• Excerpted text
<<<<

Roosevelt School serves the boundaries along First Street from Main to Lyon. If your heading down First towards Tustin, make a right on Halladay (right before Standard) Then head south through the naighborhood till you get to Chestnut and Halladay. The school is about right there.


----------



## debo67ss (Nov 13, 2007)

TTT SEE U TOMORROW


----------



## CHENTE (Jul 17, 2012)

To


The




Top


----------



## joe bristol (Jun 29, 2008)

finally the show is here. they have been working on the show for 9 months much props for kids and the staff :h5:


----------



## traffictowing (Jun 18, 2008)

BACK TO THE TOP FOR THE KIDS !!


----------



## laylo67 (Apr 4, 2009)

Car is ready C u cwplanet mañana


----------



## CHENTE (Jul 17, 2012)

See you tomorrow ....


----------



## classic53 (Mar 28, 2005)

getting the car ready see you in a few .Come support the kids and their school programs all money goes to them.


----------



## mr.widow-maker (Nov 30, 2011)

LATINS FINEST TTT


----------



## dreamer1 (Feb 12, 2012)

Getting ready see ya in a bit... ttt....


----------



## Richiecool69elka (Aug 11, 2011)

:nicoderm:


----------



## joe bristol (Jun 29, 2008)

show was poping before i got back to the shop to open it


----------



## laylo67 (Apr 4, 2009)

No Joke it's poping right know hurry n get ur space


----------



## 78 Monte 4 Life (Mar 1, 2006)

We in the house.....


----------



## mr.widow-maker (Nov 30, 2011)

TTT


----------



## 78 Monte 4 Life (Mar 1, 2006)




----------



## TEAM HI POWER (Nov 27, 2011)

Ttt to all clubs out there representing from Latins finest so cal


----------



## dreamer1 (Feb 12, 2012)

Latins finest had a great time ...post some pics...


----------



## debo67ss (Nov 13, 2007)

Good turnout today at the show mid night vision Car Club had a good time


----------



## TRU*SA*67 (Apr 12, 2006)

ON BEHALF OF THE MIDNIGHT VISION FAMILY WE WOULD LIKE TOO THANK ERIC AND THE WHOLE ROOSEVELT STAFF FOR DOING SOMETHING SO POSITIVE IN OUR CITY. NOT LIKE OTHERS WHO TRY TO DO TO MUCX BUT YET DONT DO NOTHING AT ALL.


----------



## 66wita6 (Sep 18, 2003)

WAS A GOODTURNOUT,COULD OF BEEN ALOT MORE BETTER,BUT STILL A GOOD TURNOUT


----------



## cwplanet (Mar 6, 2008)

:wave:
*THANK YOU!!!
*To all of the Car and Bicycle Clubs and Independent Riders who took the better part of your Sunday to participate in the 6th Annual Roosevelt Show!

Lets start with the clubs who came out today:

*Uniques
Traffic
Latin Life
Artistics
Superiors
Santana
Memories
Intruderz
Altered Toyz
Decentes
Vicious Ridaz
Old Style
Morningwood
Classics Santa Ana
Rollerz Only OC
Fleetlines
Old Traditions
Impalas OC
Soldiers for Christ
Majestics
Temptations
Kustom Oldies
De Aquellas
Midnight Vision
Sickside
Blvd. Kings
New Stars Los Angeles
Orange County C.C.
Latins Finest
One Way
Mr. G.

>>>>

(Items stored from a collection)

<<<<

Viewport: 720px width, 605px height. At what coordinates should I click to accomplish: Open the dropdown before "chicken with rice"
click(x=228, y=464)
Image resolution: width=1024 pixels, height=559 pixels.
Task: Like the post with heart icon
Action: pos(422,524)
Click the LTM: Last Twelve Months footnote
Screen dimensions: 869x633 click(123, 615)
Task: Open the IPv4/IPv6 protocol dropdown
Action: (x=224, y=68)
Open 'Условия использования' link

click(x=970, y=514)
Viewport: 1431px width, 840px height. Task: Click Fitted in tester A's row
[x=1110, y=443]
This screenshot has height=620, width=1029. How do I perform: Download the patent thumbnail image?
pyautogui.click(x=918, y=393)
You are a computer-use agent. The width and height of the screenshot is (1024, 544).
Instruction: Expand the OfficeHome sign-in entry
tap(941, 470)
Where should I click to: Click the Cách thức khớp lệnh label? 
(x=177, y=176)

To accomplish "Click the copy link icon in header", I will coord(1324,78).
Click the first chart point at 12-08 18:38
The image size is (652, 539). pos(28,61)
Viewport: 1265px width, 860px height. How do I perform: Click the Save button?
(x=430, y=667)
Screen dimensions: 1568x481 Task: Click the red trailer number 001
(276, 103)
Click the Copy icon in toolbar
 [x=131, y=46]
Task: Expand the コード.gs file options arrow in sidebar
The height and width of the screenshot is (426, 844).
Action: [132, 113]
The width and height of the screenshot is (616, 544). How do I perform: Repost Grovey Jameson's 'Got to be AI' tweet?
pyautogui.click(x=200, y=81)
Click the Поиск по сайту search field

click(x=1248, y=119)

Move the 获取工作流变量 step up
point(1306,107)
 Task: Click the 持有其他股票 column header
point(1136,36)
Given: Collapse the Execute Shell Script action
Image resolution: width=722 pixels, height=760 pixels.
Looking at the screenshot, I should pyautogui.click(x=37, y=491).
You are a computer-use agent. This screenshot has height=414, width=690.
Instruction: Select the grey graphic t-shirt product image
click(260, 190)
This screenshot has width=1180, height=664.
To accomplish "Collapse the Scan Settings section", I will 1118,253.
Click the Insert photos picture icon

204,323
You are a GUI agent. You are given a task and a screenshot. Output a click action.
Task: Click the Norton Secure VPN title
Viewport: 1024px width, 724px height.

>>>>

• Challenges
A - In the car show thread, heading down First toward Tustin, which street does it say to turn right on to reach Roosevelt School?
B - Reproduce the car show thread word for word, everything from "Good turnout today" down to "NOTHING AT ALL.".

• Answers for the tasks
A - Halladay, right before Standard.

B -
Good turnout today at the show mid night vision Car Club had a good time


----------



## TRU*SA*67 (Apr 12, 2006)

ON BEHALF OF THE MIDNIGHT VISION FAMILY WE WOULD LIKE TOO THANK ERIC AND THE WHOLE ROOSEVELT STAFF FOR DOING SOMETHING SO POSITIVE IN OUR CITY. NOT LIKE OTHERS WHO TRY TO DO TO MUCX BUT YET DONT DO NOTHING AT ALL.